Correlation Coefficient

The Correlation Coefficient, often represented by the symbol \(r\), is a crucial measure in statistics. It tells us how strong and in what direction two variables are related. If we look at our exercise with the Toyota Corollas, the correlation coefficient between the list price \(x\) and the dealer invoice \(y\) is approximately 0.956.
This value is quite close to 1, which indicates a strong positive correlation. This means that as the list price of a Toyota Corolla increases, the dealer invoice price tends to increase as well. Understanding this relationship is key when making predictions using linear regression because it confirms how predictive our model might be.

In general, correlation coefficients can range from -1 to 1, where:

• 1 means a perfect positive linear relationship.
• -1 means a perfect negative linear relationship.
• 0 implies no linear relationship.

It's also crucial to remember that correlation does not imply causation. It only suggests that two variables move together in some pattern, not that one causes the other to change.

Hypothesis Testing

Hypothesis Testing is a method of making decisions using data. It's used to test assumptions or claims about a population parameter. For the Toyota Corolla data, we applied hypothesis testing to see if there is a genuine correlation between the list and dealer prices.

Here's how hypothesis testing works in this context:

• Null Hypothesis \(H_0\): The correlation is zero \(\rho=0\), meaning no relationship exists.
• Alternative Hypothesis \(H_1\): The correlation is greater than zero \(\rho>0\), suggesting a positive relationship.

Given our computed \(t\)-value of approximately 6.55, which is higher than the critical value from the \(t\)-distribution table, we have strong evidence to reject the null hypothesis. This means there is statistically significant evidence at the 1% significance level that \(\rho > 0\).
Hypothesis testing gives a structured framework to make conclusions, ensuring that decisions are based on data and statistical evidence.

Confidence Intervals

Confidence Intervals provide a range of values that are believed to contain the true population parameter, with a certain level of confidence. In our linear regression exercise, we calculated an 85% confidence interval for the predicted dealer invoice price when the list price is \(x=14\).
This interval means that if we were to take many samples and compute confidence intervals for each, about 85% of these intervals would contain the true dealer invoice value.

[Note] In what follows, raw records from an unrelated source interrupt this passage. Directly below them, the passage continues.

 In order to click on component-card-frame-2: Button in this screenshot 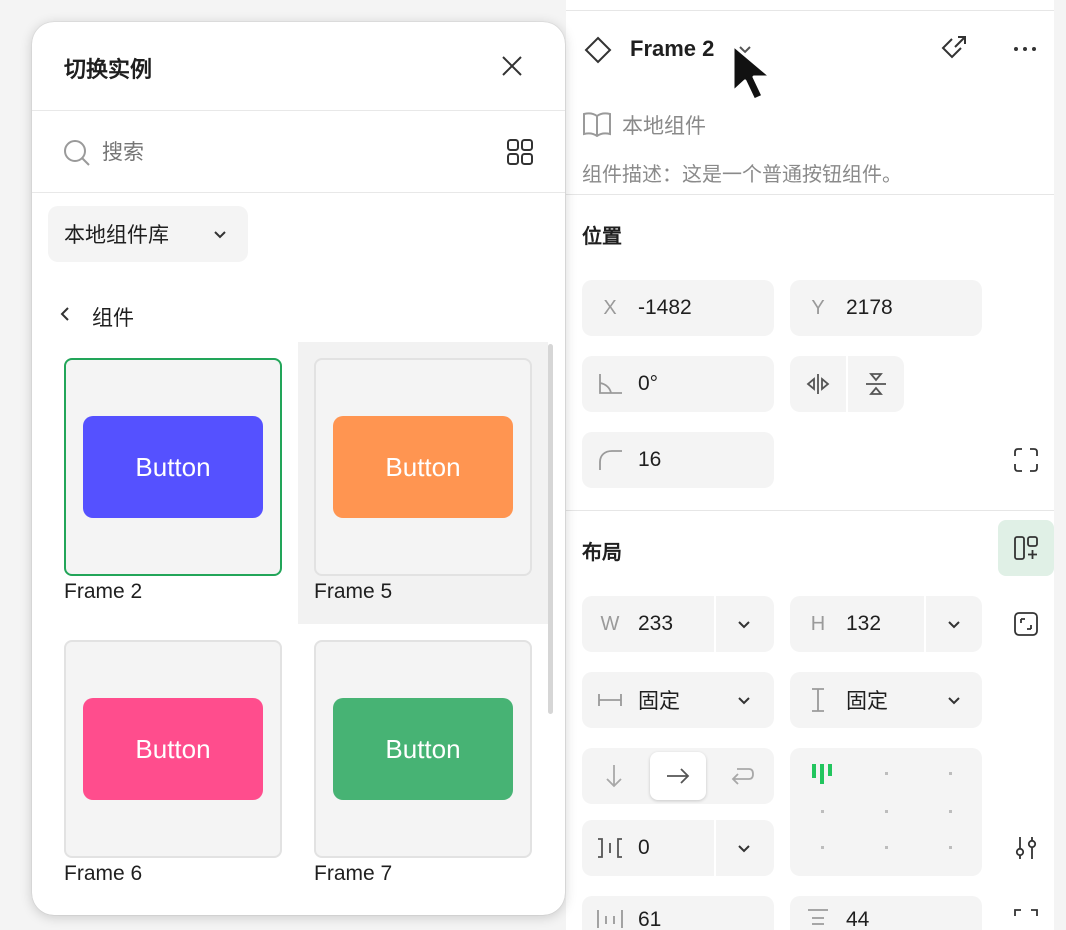, I will do `click(173, 467)`.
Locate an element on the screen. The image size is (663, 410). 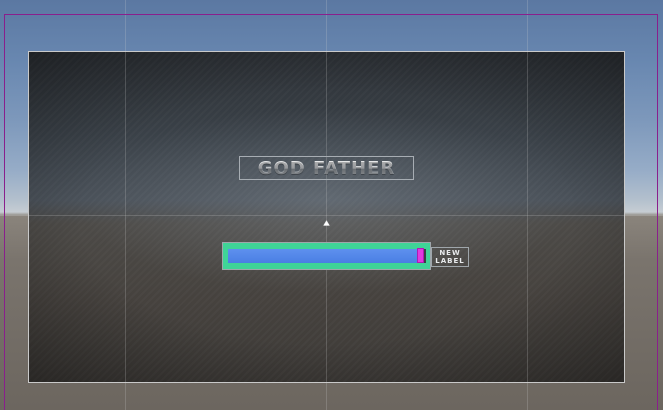
progress-handle is located at coordinates (420, 256).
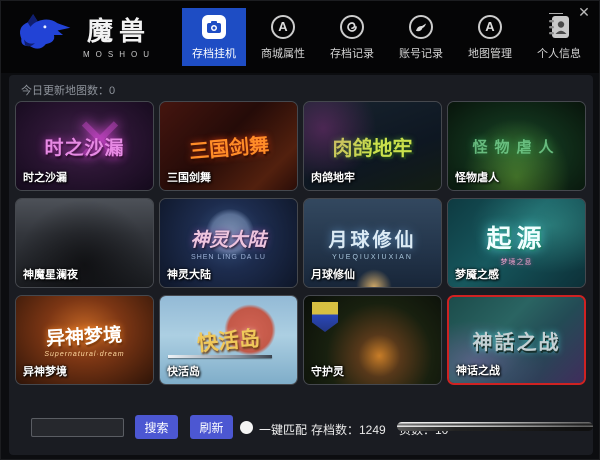  Describe the element at coordinates (68, 91) in the screenshot. I see `today-updated-count: 今日更新地图数：0` at that location.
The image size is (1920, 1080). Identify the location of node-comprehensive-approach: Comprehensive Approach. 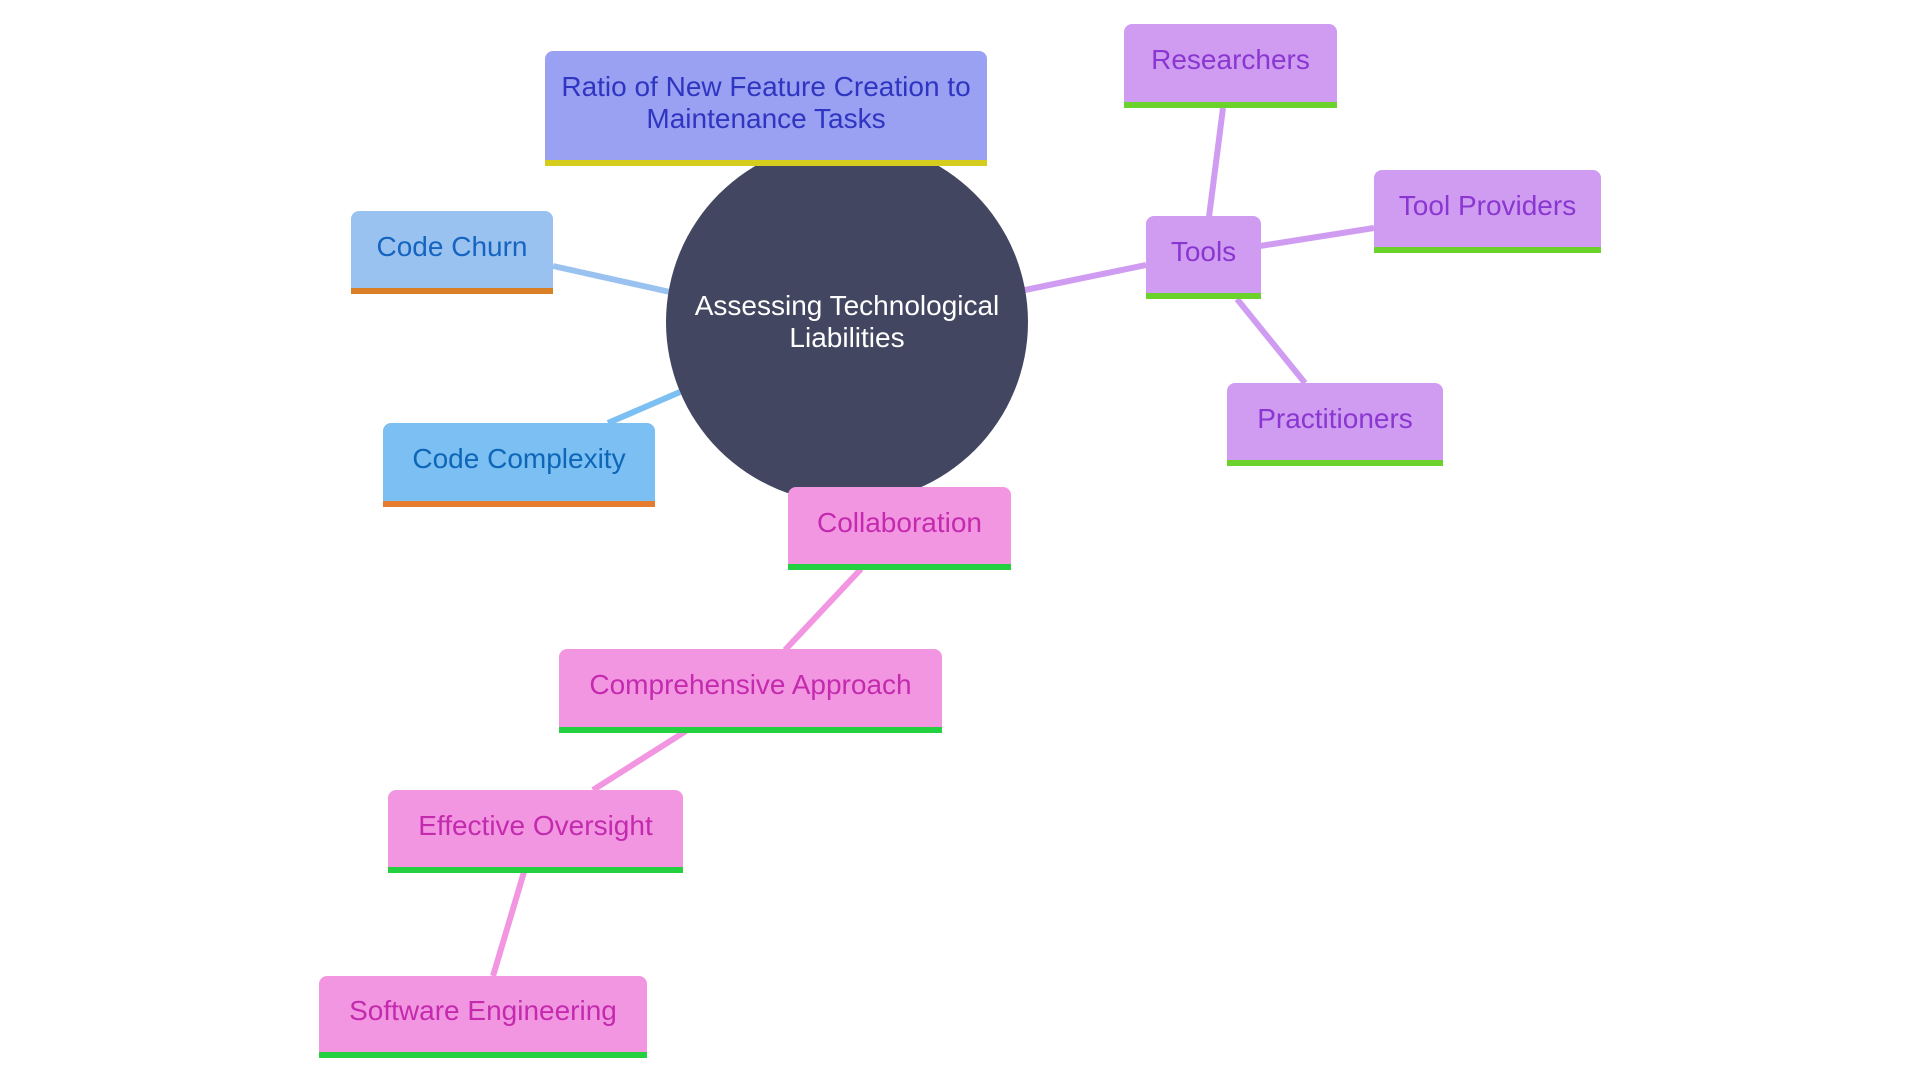
(750, 691).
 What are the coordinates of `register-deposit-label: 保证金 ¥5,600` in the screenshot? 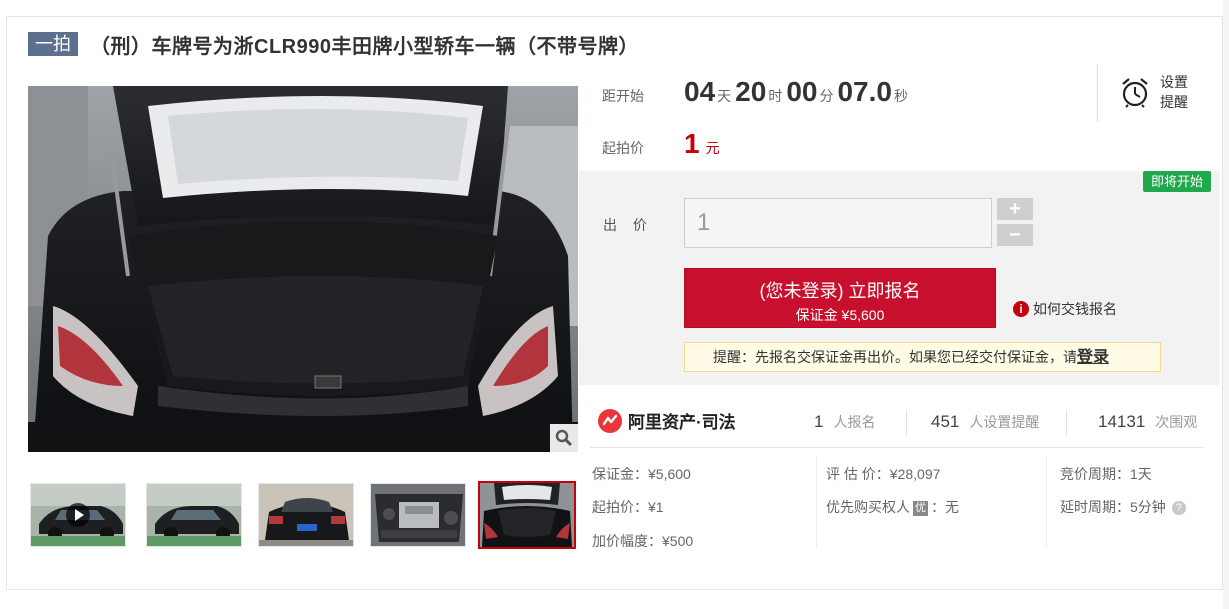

Here's how you can interpret confidence intervals:

• A wider interval suggests more variability in your data or a less certain estimate.
• A narrower interval indicates more precision in estimation.
• The level of confidence (like 85% or 95%) reflects how sure we are about our interval containing the true parameter.

Confidence intervals are invaluable because they provide more context than a single estimate. They allow us to understand the precision of our predictions and gauge the reliability of our findings.